All I did was call System.Diagnostics.Debugger.Break(). You’d think I’d tried to trigger the launch of a global thermonuclear war:
First, I get a few seconds of this:
Hey, Windows, I have an idea of how to solve the problem: launch a debugger!
But Windows has other ideas:

Luckily I noticed the previous ‘user defined breakpoint’ message, or at this point I’d have assumed that the program had just broken. Well, let’s click the ‘Debug’ button...

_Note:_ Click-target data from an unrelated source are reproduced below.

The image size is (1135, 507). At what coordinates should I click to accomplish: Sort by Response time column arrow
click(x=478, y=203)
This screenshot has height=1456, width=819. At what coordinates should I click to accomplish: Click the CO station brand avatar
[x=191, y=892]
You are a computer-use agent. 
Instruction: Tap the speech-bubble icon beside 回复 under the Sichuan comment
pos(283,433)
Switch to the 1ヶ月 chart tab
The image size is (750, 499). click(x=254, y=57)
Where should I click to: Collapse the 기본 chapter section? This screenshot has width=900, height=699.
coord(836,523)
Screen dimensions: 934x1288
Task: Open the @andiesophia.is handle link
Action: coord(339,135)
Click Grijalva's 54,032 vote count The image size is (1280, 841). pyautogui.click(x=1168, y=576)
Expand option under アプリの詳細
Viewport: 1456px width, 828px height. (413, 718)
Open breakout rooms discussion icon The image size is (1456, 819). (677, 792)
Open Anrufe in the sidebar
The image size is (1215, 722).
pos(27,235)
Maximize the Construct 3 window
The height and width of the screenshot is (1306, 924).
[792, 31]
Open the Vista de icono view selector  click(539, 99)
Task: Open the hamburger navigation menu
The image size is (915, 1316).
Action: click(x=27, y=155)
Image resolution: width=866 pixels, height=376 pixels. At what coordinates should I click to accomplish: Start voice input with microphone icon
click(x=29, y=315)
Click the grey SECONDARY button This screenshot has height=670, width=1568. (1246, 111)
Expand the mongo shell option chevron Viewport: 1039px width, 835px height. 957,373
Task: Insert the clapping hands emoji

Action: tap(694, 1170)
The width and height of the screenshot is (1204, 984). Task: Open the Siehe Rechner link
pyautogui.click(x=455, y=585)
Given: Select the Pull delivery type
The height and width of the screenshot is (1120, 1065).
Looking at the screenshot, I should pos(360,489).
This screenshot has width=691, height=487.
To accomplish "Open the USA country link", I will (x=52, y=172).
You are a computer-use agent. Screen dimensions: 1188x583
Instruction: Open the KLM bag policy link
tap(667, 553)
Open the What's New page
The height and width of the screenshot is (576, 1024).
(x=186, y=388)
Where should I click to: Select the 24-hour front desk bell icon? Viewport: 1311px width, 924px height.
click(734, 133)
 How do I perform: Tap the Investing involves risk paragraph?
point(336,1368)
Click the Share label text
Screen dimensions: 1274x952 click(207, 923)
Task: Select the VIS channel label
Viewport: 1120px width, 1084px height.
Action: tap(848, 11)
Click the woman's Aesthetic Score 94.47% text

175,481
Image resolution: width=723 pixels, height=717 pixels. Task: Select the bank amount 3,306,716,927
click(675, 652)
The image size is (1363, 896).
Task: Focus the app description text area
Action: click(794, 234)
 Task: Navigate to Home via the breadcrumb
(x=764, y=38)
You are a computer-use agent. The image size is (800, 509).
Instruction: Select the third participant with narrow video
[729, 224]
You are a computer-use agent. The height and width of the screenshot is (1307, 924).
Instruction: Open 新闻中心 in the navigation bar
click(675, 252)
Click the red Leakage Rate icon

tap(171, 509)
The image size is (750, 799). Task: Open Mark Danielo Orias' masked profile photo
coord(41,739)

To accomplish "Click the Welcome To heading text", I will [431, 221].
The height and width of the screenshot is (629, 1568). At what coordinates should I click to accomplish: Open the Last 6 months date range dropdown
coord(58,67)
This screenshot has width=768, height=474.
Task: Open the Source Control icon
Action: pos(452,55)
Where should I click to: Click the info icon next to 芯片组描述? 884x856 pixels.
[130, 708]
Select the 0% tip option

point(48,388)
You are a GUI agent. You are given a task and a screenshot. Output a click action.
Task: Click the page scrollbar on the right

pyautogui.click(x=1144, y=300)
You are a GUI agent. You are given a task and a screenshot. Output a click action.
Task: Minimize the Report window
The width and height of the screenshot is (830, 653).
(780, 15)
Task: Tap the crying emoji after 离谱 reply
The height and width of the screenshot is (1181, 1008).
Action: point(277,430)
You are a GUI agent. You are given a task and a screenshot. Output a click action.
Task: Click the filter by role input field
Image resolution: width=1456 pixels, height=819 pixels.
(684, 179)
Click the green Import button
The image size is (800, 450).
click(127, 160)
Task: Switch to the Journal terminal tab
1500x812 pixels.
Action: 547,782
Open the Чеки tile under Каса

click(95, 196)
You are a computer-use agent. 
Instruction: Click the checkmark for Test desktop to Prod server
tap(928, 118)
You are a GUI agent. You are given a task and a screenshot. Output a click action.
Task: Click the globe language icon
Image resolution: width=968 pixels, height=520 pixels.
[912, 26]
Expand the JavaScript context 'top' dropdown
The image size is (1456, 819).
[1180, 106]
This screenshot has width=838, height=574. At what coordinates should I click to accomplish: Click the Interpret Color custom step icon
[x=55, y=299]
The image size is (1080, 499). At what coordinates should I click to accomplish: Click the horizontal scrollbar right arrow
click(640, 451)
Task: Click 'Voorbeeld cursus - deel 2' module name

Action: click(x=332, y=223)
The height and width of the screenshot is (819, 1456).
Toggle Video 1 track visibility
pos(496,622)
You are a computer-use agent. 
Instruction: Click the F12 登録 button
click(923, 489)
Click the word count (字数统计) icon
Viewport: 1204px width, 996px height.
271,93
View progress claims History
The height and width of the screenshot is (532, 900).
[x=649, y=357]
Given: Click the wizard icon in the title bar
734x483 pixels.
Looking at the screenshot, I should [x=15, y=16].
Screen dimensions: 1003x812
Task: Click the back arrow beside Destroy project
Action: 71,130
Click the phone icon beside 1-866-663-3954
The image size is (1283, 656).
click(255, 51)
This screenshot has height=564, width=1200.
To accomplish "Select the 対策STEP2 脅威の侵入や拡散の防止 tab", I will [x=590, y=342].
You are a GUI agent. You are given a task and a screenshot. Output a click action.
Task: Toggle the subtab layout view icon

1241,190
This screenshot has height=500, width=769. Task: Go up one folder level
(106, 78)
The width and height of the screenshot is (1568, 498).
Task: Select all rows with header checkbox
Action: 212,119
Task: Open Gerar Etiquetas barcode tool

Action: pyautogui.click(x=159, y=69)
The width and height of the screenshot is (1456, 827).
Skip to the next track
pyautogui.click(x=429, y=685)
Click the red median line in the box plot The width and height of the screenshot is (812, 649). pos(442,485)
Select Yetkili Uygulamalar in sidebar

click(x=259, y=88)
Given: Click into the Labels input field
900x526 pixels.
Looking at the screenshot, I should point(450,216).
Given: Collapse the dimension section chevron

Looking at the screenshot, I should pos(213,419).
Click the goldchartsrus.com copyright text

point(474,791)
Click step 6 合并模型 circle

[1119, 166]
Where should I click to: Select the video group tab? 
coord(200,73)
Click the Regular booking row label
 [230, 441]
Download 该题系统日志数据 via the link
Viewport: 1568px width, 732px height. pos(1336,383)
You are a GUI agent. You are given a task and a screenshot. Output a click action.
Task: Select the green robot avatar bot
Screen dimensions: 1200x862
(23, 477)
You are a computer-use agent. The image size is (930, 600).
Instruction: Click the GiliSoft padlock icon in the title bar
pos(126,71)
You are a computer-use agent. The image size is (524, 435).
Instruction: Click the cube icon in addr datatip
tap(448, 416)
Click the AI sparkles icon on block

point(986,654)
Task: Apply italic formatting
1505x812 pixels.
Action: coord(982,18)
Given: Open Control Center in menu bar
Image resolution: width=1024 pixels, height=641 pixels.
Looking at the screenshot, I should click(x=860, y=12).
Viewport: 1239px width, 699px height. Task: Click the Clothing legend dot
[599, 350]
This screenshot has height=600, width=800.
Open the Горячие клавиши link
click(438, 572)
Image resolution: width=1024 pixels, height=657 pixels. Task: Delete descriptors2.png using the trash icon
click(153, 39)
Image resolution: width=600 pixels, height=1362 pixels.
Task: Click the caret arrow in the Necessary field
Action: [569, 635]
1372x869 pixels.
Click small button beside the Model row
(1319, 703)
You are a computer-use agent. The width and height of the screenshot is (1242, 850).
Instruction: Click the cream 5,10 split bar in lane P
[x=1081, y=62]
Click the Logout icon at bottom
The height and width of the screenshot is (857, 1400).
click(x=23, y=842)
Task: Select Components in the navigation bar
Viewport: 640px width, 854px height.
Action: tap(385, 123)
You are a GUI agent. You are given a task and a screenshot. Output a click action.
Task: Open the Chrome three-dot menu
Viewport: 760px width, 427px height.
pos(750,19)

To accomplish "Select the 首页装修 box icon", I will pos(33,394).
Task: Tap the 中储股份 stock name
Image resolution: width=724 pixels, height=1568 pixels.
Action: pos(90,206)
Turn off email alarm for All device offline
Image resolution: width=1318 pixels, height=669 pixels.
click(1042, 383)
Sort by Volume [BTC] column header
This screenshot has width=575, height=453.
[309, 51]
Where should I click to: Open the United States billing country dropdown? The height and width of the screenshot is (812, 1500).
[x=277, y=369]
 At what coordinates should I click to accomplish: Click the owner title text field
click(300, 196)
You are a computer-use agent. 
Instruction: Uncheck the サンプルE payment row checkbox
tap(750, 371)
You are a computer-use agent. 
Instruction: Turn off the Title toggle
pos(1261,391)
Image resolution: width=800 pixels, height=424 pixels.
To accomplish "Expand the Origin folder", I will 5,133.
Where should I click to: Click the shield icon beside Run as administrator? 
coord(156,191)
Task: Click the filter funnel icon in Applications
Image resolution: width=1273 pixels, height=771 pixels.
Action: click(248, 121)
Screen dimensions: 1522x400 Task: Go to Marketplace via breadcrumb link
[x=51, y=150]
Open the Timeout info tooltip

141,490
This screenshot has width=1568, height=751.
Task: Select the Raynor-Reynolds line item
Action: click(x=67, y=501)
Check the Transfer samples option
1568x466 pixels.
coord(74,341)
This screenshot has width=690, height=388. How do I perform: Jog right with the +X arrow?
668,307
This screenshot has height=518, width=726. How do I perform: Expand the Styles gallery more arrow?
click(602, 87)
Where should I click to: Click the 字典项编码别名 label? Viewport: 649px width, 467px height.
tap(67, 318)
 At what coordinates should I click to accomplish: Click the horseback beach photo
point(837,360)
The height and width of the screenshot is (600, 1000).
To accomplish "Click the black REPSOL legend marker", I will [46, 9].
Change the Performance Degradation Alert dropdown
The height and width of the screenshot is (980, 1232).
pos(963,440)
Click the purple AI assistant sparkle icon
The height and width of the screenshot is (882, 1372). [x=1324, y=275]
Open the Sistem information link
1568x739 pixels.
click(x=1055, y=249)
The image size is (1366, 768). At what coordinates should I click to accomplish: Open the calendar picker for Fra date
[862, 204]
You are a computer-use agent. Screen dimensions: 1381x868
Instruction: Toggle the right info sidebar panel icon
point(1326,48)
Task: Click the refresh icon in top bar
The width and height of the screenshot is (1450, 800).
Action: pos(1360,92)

Woh – BIG dialog. Okay, let’s elevate the JIT debugger...
I can’t screengrab it, but now you must imagine the black curtain of death descending and an elevation prompt appearing.
FINALLY, we get the debugger launch prompt:

"Just-in-time" debugger? Too right it's 'just-in-time'. I was about to throw the computer out the window.
And, finally, just to put the icing on the cake, when VS finally gets hold of the process and goes to the appropriate stack frame, it presents me with this:

Ironically, of course, once I’ve dismissed this dialog I can actually load symbols for mscorlib, and then I do have source code for the current location.
That’s FIVE clicks to get into the debugger... FIVE!
Plus all the time I’ve lost writing this! Damn you, Microsoft! Whatever happened to 'Developers! Developers! Developers!'?